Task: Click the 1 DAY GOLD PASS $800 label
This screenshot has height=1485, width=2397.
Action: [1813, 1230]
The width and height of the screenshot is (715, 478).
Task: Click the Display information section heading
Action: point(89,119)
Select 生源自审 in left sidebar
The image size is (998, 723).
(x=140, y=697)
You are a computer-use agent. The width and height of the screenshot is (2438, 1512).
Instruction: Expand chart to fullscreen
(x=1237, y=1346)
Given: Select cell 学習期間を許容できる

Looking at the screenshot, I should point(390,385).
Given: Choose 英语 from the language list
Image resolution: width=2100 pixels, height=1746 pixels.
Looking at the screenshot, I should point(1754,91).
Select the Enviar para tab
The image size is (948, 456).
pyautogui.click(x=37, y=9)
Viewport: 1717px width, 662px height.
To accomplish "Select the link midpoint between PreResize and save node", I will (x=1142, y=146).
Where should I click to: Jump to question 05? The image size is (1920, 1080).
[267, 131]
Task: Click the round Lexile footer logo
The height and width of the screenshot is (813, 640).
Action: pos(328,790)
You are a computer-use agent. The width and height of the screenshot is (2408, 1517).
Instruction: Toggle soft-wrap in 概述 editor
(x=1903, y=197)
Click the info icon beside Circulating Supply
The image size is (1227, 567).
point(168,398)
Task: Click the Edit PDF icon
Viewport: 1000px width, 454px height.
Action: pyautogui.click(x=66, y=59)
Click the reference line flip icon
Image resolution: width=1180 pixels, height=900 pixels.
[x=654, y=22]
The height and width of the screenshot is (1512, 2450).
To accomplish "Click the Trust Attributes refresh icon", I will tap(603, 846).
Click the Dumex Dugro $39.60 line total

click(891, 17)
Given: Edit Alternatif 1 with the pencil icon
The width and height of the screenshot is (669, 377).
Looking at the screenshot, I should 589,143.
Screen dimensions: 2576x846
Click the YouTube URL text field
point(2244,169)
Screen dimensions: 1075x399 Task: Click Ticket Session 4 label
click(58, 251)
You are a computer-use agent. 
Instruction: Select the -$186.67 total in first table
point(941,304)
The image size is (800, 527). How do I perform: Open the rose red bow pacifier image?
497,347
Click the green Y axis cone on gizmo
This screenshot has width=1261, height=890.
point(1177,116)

* * *

Written request: Put every line of the records above into a Markdown table with the columns Row and Line. Number each line in Row and leave out blank lines.

Complete output:
| Row | Line |
|---|---|
| 1 | Task: Click the 1 DAY GOLD PASS $800 label |
| 2 | This screenshot has height=1485, width=2397. |
| 3 | Action: [1813, 1230] |
| 4 | The width and height of the screenshot is (715, 478). |
| 5 | Task: Click the Display information section heading |
| 6 | Action: point(89,119) |
| 7 | Select 生源自审 in left sidebar |
| 8 | The image size is (998, 723). |
| 9 | (x=140, y=697) |
| 10 | You are a computer-use agent. The width and height of the screenshot is (2438, 1512). |
| 11 | Instruction: Expand chart to fullscreen |
| 12 | (x=1237, y=1346) |
| 13 | Given: Select cell 学習期間を許容できる |
| 14 | Looking at the screenshot, I should point(390,385). |
| 15 | Given: Choose 英语 from the language list |
| 16 | Image resolution: width=2100 pixels, height=1746 pixels. |
| 17 | Looking at the screenshot, I should point(1754,91). |
| 18 | Select the Enviar para tab |
| 19 | The image size is (948, 456). |
| 20 | pyautogui.click(x=37, y=9) |
| 21 | Viewport: 1717px width, 662px height. |
| 22 | To accomplish "Select the link midpoint between PreResize and save node", I will (x=1142, y=146). |
| 23 | Where should I click to: Jump to question 05? The image size is (1920, 1080). |
| 24 | [267, 131] |
| 25 | Task: Click the round Lexile footer logo |
| 26 | The height and width of the screenshot is (813, 640). |
| 27 | Action: pos(328,790) |
| 28 | You are a computer-use agent. The width and height of the screenshot is (2408, 1517). |
| 29 | Instruction: Toggle soft-wrap in 概述 editor |
| 30 | (x=1903, y=197) |
| 31 | Click the info icon beside Circulating Supply |
| 32 | The image size is (1227, 567). |
| 33 | point(168,398) |
| 34 | Task: Click the Edit PDF icon |
| 35 | Viewport: 1000px width, 454px height. |
| 36 | Action: pyautogui.click(x=66, y=59) |
| 37 | Click the reference line flip icon |
| 38 | Image resolution: width=1180 pixels, height=900 pixels. |
| 39 | [x=654, y=22] |
| 40 | The height and width of the screenshot is (1512, 2450). |
| 41 | To accomplish "Click the Trust Attributes refresh icon", I will tap(603, 846). |
| 42 | Click the Dumex Dugro $39.60 line total |
| 43 | click(891, 17) |
| 44 | Given: Edit Alternatif 1 with the pencil icon |
| 45 | The width and height of the screenshot is (669, 377). |
| 46 | Looking at the screenshot, I should 589,143. |
| 47 | Screen dimensions: 2576x846 |
| 48 | Click the YouTube URL text field |
| 49 | point(2244,169) |
| 50 | Screen dimensions: 1075x399 Task: Click Ticket Session 4 label |
| 51 | click(58, 251) |
| 52 | You are a computer-use agent.  |
| 53 | Instruction: Select the -$186.67 total in first table |
| 54 | point(941,304) |
| 55 | The image size is (800, 527). How do I perform: Open the rose red bow pacifier image? |
| 56 | 497,347 |
| 57 | Click the green Y axis cone on gizmo |
| 58 | This screenshot has width=1261, height=890. |
| 59 | point(1177,116) |